This story has been updated.

A group of bipartisan lawmakers is looking to count observation stays towards the three-day stay requirement for Medicare skilled nursing facility coverage under a proposal reintroduced in the House on Tuesday. 

The Improving Access to Medicare Coverage Act of 2021 aims at the requirement that was temporarily waived during the COVID-19 pandemic.

Lawmakers claimed that under the “outdated” Medicare policy hospitals are “increasingly holding patients under observation status.” 

“Patients who receive hospital care on ‘observation status’ do not qualify for the benefit of skilled nursing care, even if their hospital stay lasts longer than three days and even if their care team prescribes it,” the lawmakers wrote in a statement Tuesday.

“These patients are either forced to return home without the treatment they have been prescribed, or, as often happens, are unexpectedly billed astronomical amounts after their stays in a SNF. These patients can easily accrue tens of thousands of dollars in SNF bills, and recent research suggests that this policy most impacts those who can least afford it,” they added. 

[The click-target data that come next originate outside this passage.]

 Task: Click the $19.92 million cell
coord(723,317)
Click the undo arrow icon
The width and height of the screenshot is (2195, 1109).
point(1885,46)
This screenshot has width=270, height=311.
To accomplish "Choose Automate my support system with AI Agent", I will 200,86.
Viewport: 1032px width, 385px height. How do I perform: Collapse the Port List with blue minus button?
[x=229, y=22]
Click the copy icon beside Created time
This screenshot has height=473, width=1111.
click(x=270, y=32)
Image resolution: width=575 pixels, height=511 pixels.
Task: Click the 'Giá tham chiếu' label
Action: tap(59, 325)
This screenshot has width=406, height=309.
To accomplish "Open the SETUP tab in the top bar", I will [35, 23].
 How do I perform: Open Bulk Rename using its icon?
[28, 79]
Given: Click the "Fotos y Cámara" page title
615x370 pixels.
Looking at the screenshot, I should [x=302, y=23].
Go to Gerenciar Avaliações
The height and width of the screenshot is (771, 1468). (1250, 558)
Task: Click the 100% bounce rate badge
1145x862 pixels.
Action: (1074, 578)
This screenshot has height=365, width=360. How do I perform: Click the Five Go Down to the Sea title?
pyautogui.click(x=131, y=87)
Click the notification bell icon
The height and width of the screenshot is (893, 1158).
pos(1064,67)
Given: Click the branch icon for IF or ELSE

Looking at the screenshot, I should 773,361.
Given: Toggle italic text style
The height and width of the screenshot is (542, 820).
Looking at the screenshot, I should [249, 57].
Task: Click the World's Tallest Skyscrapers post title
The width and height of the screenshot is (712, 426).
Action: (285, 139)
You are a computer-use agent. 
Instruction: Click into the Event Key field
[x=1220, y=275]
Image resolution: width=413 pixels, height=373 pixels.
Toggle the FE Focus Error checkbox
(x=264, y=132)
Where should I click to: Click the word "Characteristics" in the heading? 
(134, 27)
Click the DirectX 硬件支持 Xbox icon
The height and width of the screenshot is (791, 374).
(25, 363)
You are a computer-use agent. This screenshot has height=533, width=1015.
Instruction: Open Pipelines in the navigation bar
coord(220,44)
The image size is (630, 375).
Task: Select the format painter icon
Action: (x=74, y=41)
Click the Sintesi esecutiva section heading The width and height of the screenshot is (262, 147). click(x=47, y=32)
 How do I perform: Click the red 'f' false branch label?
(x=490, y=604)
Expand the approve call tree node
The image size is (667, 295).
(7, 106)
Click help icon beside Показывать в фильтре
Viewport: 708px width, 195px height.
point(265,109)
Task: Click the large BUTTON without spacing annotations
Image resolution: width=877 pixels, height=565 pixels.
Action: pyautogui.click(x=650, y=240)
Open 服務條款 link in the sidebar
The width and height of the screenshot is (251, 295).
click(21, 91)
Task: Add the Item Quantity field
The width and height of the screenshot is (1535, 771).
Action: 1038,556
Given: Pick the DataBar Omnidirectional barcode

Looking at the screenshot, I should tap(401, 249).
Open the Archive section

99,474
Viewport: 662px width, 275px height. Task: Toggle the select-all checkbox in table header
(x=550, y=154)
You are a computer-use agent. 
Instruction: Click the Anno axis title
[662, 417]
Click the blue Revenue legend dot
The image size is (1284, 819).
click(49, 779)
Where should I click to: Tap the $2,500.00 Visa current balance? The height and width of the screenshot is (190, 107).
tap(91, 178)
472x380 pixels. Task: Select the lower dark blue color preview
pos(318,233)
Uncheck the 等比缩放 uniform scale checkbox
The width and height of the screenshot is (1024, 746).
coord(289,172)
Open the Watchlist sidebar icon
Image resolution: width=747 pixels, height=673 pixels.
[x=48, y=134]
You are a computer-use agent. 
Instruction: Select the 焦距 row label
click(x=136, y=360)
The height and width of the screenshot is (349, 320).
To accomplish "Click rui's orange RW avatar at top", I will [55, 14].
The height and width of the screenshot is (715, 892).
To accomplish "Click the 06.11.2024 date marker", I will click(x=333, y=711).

The legislation was first introduced in 2019 but stalled in the House Subcommittee on Health. Senators plan to introduce a companion bill in the coming days, according to the group. 

The American Health Care Association applauded the bill’s introduction. 

“The three-day hospital stay rule causes too many seniors who need follow-up care in a skilled nursing facility to be shackled with out-of-pocket costs in the thousands because they do not qualify for Medicare coverage. For years we have advocated to eliminate this confusing and devastating policy barrier,” Mark Parkinson, AHCA president and CEO, said in a statement late Tuesday. 

“The waiver of this requirement during the COVID-19 pandemic public health emergency has benefited thousands of Medicare beneficiaries and demonstrated that eliminating this policy can work. Now it is time this issue was fixed permanently,” he added.